Do not jump straight from one brittle selector family to generic browser probing.

3. Treat generic getText probing as a fallback of last resort

The packaged script is the primary deterministic path.

If the script fails, it should fail for a specific reason:

  • blocked/login/captcha page
  • unsupported page shape
  • artifact incomplete

Generic browser wandering should begin only after the packaged script has exhausted its own deterministic fallbacks.

4. Encode blocked-page semantics explicitly

A browser skill must distinguish:

  • "the expected data is not present"
  • "the page is blocked by login, captcha, or anti-bot state"

When the page is blocked, fail with an explicit message. Do not silently report "no rows" if the real issue is that the page is not usable.

5. Make the structured artifact the primary contract

Upstream collection skills should return the structured artifact as soon as it is stable.

For example, the Zhihu hotlist flow should produce:

{
  "source": "https://www.zhihu.com/hot",
  "sheet_name": "知乎热榜",
  "columns": ["rank", "title", "heat"],
  "rows": [[1, "标题", "344万"]]
}

Downstream skills such as Office export or screen rendering should consume that artifact. They should not recollect source data.

6. Stop exploratory browser work after the artifact is stable

Once the primary artifact is complete:

  • stop selector exploration
  • stop unrelated browser wandering
  • hand the artifact to the downstream skill or tool

Do not continue reading random page text after the final rows are already captured.

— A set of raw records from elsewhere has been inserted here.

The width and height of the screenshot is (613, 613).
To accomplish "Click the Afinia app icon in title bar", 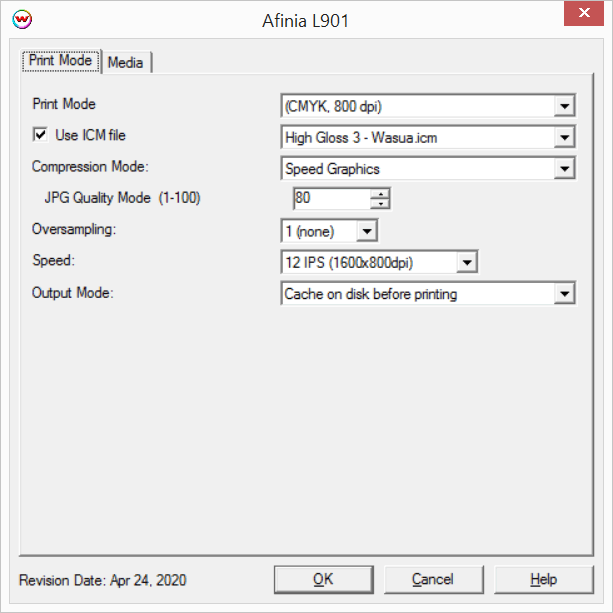I will pyautogui.click(x=19, y=20).
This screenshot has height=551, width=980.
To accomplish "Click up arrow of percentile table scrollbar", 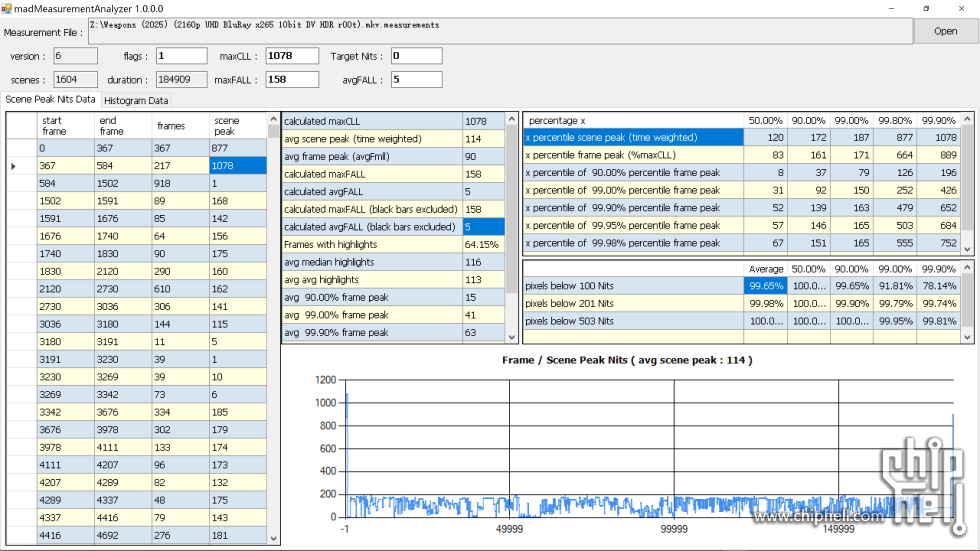I will click(x=969, y=120).
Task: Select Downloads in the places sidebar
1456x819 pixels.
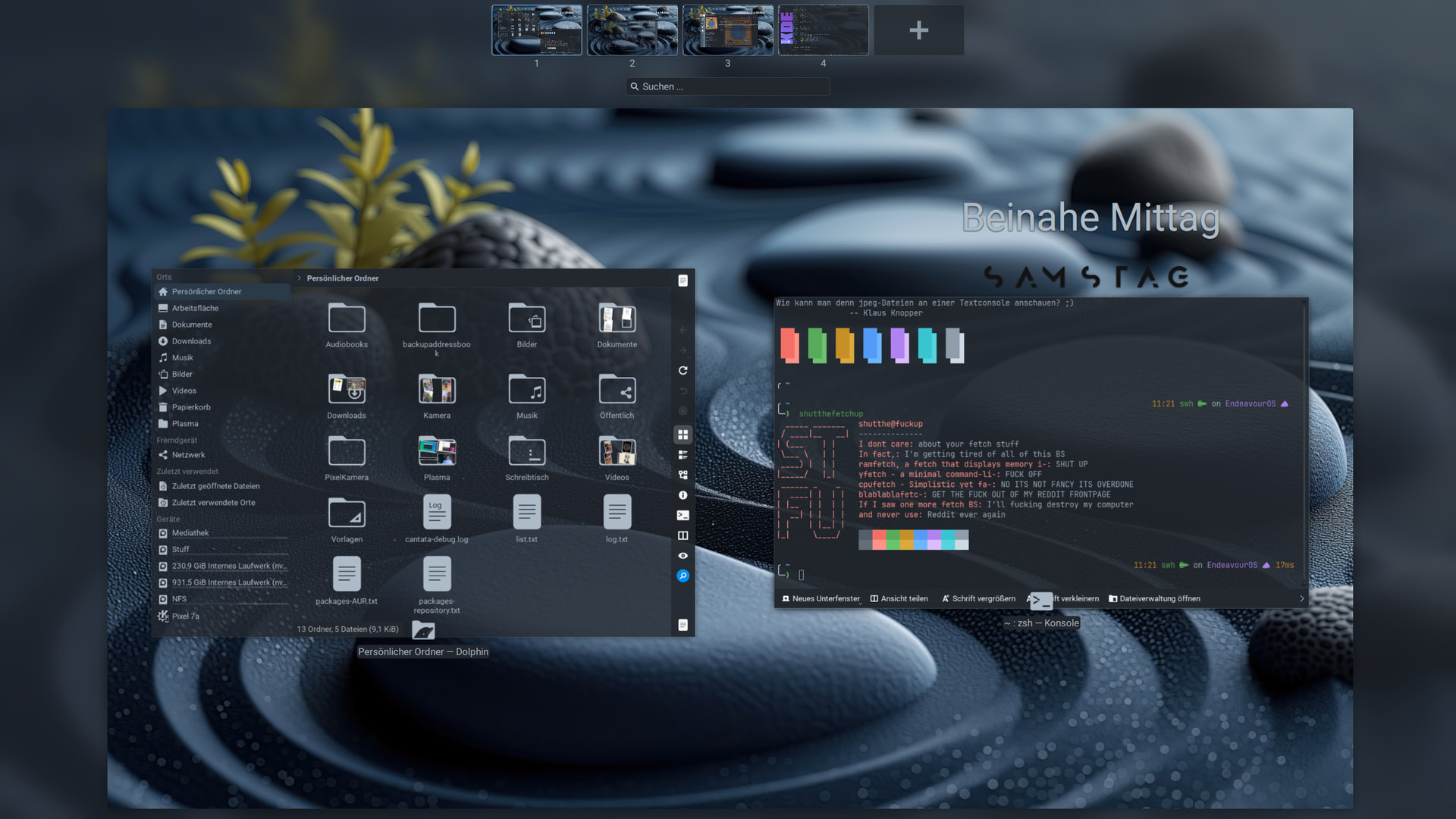Action: 191,341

7. Keep skill boundaries narrow and explicit

Separate the responsibilities:

  • navigation skill: reach the destination and verify arrival
  • collection skill: extract structured data
  • export skill: render .xlsx
  • presentation skill: render .html and presentation

Do not mix recollection, export, and presentation logic into one downstream skill.

8. Encode host constraints in every browser skill

Browser skills should restate the SuperRPA host contract:

  • use superrpa_browser semantics inside the browser host
  • expected_domain is a bare hostname only
  • selectors must be valid CSS selectors
  • prefer direct routes before brittle click chains

These rules are not "obvious context". They belong in the skill.

9. Verify browser skills at multiple layers

A browser skill is not complete without verification at more than one layer:

  1. script-level test for the packaged browser script
  2. skill-library validation for package structure
  3. runtime integration test proving the skill is actually called
  4. live acceptance when a real browser session is available

The 2026-03-30 fix only became trustworthy after all four were aligned.

10. Keep logs versioned and skill names explicit

Live debugging is much faster when the runtime logs include:

  • runtime version
  • protocol version
  • loaded skill names with versions
  • explicit call skill.tool messages

Skill packages should be written assuming those logs are part of the operability contract.

Update Checklist

When editing a browser skill, check all of the following:

  • Does the skill define a deterministic primary path?
  • Does it state when generic probing is allowed?
  • Does it distinguish blocked pages from missing data?
  • Does it define the primary structured artifact clearly?
  • Does it stop downstream skills from recollecting data?
  • Does it include verification expectations, not only workflow prose?

If any answer is "no", the skill is still under-specified.